Fecho das urgências de obstetrícia não esteve na origem da maioria dos partos em ambulâncias e na rua

Foto: Telmo Pinto/Global Imagens (arquivo)
O fecho das urgências de obstetrícia não esteve na origem da maioria dos partos em ambulâncias ou na rua. A conclusão consta de um estudo feito a pedido do Governo. O aumento dos partos fora dos hospitais deve-se a uma maior utilização da linha SNS 24
Não houve ruturas com o encerramento de algumas urgências de obstetrícia, garante o estudo "Partos em Portugal: entre a perceção e a realidade" da Direção-Executiva do Serviço Nacional de Saúde (SNS), a que o Jornal Público teve acesso.

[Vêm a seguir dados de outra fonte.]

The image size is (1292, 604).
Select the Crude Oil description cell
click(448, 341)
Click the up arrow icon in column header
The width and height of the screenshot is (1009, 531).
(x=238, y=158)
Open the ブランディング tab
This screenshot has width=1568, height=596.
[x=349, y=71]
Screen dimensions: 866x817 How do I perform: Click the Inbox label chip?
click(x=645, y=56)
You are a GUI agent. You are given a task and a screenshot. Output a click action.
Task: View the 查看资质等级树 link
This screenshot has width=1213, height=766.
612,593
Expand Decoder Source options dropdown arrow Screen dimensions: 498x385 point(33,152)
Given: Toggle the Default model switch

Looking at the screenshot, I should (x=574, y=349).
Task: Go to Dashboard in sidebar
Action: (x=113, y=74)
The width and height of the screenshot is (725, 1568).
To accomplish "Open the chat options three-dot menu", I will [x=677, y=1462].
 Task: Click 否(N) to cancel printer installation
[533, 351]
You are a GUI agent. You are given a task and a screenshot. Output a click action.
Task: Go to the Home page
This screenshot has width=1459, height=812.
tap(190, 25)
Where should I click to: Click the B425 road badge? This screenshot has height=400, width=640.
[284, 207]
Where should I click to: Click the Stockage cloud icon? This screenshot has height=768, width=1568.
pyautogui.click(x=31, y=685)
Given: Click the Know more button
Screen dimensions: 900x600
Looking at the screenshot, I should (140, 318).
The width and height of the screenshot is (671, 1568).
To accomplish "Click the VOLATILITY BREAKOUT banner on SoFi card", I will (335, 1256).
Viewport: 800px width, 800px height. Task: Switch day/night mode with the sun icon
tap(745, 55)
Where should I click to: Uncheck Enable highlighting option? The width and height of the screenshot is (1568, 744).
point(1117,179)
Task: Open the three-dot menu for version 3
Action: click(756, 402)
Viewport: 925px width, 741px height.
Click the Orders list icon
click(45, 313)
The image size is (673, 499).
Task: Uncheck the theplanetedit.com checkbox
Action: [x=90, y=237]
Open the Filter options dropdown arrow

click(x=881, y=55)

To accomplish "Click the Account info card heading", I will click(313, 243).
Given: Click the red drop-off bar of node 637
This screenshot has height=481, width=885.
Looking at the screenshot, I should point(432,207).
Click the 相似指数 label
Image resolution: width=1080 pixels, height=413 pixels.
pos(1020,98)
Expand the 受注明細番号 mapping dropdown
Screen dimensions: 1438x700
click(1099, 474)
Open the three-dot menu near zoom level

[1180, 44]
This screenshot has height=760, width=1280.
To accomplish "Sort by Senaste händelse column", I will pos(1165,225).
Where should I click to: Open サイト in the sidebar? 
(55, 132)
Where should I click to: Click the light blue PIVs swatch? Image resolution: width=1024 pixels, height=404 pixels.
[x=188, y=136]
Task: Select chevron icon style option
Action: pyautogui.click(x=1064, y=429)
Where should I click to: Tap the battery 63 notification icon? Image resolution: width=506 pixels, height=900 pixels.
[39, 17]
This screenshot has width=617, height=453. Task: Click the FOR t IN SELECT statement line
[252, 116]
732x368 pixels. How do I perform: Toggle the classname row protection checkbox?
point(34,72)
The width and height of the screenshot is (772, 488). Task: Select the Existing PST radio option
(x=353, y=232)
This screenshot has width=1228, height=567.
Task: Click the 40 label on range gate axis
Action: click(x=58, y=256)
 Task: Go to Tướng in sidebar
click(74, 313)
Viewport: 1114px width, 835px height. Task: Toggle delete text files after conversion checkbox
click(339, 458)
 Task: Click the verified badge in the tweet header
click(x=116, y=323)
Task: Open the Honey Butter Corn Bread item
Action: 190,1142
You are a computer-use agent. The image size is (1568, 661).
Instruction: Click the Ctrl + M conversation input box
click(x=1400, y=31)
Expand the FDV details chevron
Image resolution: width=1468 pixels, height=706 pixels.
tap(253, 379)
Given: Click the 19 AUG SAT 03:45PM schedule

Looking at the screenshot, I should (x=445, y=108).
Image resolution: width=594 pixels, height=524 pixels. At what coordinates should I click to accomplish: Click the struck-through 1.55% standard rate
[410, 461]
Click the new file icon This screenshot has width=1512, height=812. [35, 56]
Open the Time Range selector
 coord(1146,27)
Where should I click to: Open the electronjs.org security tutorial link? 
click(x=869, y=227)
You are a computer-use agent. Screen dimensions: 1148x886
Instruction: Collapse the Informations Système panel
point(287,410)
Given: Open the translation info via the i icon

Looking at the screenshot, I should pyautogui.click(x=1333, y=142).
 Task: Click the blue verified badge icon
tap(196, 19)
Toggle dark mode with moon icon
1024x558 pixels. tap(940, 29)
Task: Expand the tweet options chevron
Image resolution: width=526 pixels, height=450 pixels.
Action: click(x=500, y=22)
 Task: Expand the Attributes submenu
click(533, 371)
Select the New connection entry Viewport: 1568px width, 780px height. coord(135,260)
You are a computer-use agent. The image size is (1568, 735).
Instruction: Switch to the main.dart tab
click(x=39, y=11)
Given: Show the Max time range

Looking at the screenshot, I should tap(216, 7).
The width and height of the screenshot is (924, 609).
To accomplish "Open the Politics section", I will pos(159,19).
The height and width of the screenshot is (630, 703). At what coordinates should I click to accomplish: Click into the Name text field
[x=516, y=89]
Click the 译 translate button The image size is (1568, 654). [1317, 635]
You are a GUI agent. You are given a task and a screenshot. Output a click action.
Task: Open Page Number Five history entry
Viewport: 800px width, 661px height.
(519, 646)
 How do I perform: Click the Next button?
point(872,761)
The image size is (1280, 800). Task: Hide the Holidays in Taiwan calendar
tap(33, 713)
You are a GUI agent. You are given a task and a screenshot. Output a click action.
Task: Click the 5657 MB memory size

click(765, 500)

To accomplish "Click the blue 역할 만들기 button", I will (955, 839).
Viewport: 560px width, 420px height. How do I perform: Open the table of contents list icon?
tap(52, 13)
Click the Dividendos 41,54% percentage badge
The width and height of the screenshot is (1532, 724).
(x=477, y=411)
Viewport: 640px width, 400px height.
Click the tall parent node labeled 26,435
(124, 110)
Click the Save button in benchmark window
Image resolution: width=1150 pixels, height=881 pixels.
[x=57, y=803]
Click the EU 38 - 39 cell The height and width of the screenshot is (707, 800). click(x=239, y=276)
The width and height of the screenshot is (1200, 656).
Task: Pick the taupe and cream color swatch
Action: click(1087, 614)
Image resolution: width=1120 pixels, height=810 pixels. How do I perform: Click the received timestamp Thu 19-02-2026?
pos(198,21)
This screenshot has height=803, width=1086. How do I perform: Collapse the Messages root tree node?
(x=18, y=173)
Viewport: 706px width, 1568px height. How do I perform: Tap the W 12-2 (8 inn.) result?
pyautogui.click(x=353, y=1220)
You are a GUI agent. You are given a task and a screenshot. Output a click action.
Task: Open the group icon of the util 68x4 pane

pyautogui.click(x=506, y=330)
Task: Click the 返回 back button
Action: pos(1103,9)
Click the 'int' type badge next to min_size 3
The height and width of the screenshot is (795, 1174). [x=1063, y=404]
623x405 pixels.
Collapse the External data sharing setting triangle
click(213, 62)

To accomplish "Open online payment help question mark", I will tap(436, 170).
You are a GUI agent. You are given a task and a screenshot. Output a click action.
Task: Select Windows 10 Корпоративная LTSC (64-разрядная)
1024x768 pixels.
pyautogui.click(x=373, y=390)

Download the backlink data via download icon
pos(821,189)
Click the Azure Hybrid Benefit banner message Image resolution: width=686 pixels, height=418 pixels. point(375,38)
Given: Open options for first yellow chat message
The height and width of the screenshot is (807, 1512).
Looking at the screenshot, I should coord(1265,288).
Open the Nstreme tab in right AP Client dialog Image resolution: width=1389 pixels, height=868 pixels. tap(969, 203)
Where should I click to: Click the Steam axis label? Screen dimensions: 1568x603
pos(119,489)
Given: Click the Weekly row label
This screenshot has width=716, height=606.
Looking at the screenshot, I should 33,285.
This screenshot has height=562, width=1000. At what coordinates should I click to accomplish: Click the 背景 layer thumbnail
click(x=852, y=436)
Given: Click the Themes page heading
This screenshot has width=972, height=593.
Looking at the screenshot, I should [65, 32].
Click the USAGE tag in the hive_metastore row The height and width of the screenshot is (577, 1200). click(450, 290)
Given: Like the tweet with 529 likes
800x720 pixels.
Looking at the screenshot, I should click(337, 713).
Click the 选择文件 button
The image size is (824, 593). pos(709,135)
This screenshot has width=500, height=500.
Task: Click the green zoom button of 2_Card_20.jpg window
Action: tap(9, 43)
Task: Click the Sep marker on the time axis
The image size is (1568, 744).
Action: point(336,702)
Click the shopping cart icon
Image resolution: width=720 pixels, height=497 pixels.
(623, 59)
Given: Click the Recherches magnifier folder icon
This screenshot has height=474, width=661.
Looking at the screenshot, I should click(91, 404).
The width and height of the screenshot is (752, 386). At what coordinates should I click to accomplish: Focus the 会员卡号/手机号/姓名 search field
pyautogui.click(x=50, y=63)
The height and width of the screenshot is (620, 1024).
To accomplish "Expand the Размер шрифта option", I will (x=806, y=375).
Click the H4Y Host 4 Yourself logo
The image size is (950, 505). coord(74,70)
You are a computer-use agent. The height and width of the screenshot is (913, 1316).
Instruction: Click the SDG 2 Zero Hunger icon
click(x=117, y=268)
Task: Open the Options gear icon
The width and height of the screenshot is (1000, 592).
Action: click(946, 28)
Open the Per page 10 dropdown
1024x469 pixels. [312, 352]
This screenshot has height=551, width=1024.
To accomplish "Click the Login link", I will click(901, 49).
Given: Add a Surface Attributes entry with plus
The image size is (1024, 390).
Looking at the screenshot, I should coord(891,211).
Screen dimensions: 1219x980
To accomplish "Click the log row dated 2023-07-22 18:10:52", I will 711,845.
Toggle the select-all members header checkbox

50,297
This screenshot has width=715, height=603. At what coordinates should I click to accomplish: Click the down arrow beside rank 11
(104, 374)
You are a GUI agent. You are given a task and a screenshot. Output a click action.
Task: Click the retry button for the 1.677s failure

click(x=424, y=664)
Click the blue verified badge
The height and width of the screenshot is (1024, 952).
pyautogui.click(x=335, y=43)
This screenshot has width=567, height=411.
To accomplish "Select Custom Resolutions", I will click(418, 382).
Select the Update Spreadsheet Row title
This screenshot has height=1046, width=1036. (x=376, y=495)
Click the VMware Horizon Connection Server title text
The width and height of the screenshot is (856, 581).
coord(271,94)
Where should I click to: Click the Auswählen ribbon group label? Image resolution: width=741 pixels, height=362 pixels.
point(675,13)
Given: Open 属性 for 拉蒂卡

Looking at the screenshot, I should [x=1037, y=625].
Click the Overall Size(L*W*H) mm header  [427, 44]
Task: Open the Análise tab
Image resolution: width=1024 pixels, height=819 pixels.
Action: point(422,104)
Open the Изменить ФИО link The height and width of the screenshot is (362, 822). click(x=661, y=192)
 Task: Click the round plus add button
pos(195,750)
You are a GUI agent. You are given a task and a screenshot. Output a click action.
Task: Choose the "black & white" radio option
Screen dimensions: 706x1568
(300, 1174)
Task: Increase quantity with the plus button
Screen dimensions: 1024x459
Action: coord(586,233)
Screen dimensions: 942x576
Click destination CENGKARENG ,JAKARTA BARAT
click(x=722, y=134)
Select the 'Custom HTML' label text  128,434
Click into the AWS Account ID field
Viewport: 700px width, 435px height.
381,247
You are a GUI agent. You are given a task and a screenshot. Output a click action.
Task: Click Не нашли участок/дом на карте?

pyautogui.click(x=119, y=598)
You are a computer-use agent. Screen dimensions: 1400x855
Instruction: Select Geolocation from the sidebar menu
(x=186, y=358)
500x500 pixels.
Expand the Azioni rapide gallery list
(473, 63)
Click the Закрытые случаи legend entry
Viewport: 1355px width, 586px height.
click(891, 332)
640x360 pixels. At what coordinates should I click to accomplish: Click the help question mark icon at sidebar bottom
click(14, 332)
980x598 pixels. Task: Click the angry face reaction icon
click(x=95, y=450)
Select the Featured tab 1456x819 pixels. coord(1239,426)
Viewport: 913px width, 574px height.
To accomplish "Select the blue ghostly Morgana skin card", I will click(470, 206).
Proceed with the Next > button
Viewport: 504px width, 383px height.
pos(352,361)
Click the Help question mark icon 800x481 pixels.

O estudo foi feito a pedido do Ministério da Saúde e contraria algumas perceções sobre o aumento de partos na rua ou em ambulâncias.
Assim, entre janeiro e 20 de novembro do ano passado, houve 70 bebés a nascerem fora dos hospitais, mas apenas seis, ou seja, 9% poderiam ter sido evitados, se as urgências estivessem abertas.
O estudo conclui que o aumento de partos extra-hospitalares deve ser atribuído a uma maior intervenção do INEM, que poderá estar ligada a uma maior utilização da linha SNS 24.
O documento revela ainda que, ao contrário do que chegou a ser afirmado pelo Ministro da Saúde, a maioria das grávidas era acompanhada pelo SNS. Apenas em dois casos as mulheres não estavam a ser seguidas pelos cuidados de saúde primários.
No Parlamento, a ministra Ana Paula Martins associou os partos em ambulâncias às mulheres imigrantes sem acompanhamento durante a gravidez. Era, afinal, uma perceção contrariada pela realidade dos números da direção executiva do SNS.